> _Aim of the exercise_
Rewrite every item that follows with each occurrence of "screenshot" replaced by "image" and all other text unchanged. Leave the pictures out of your answer.

= = = = =

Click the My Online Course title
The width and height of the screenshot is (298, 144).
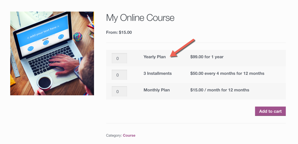(140, 18)
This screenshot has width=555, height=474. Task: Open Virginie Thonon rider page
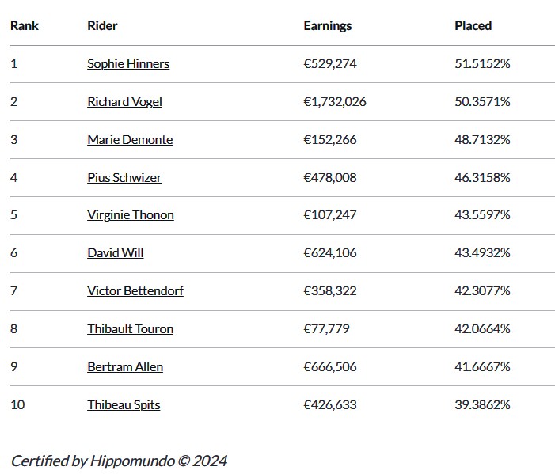[x=131, y=215]
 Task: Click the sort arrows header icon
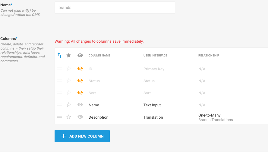pos(60,55)
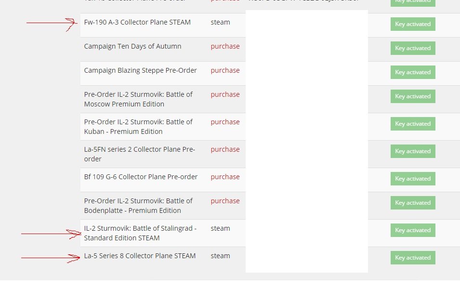Select the Battle of Stalingrad Standard Edition title
Image resolution: width=460 pixels, height=289 pixels.
coord(140,233)
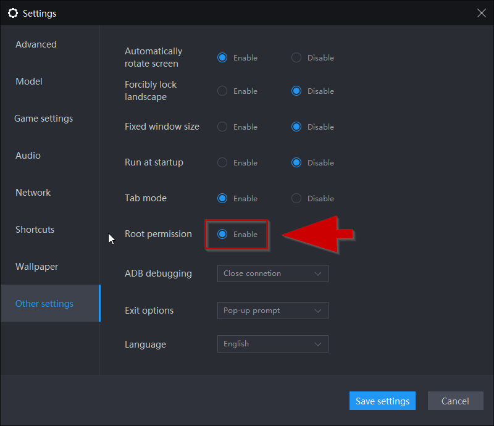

= = = = =

> _Response below_
Click the My Online Course title
The width and height of the image is (298, 144).
(140, 18)
This image has width=555, height=474. Task: Open Virginie Thonon rider page
[x=131, y=215]
 Task: Click the sort arrows header icon
pos(60,55)
Select the Battle of Stalingrad Standard Edition title
Image resolution: width=460 pixels, height=289 pixels.
coord(140,233)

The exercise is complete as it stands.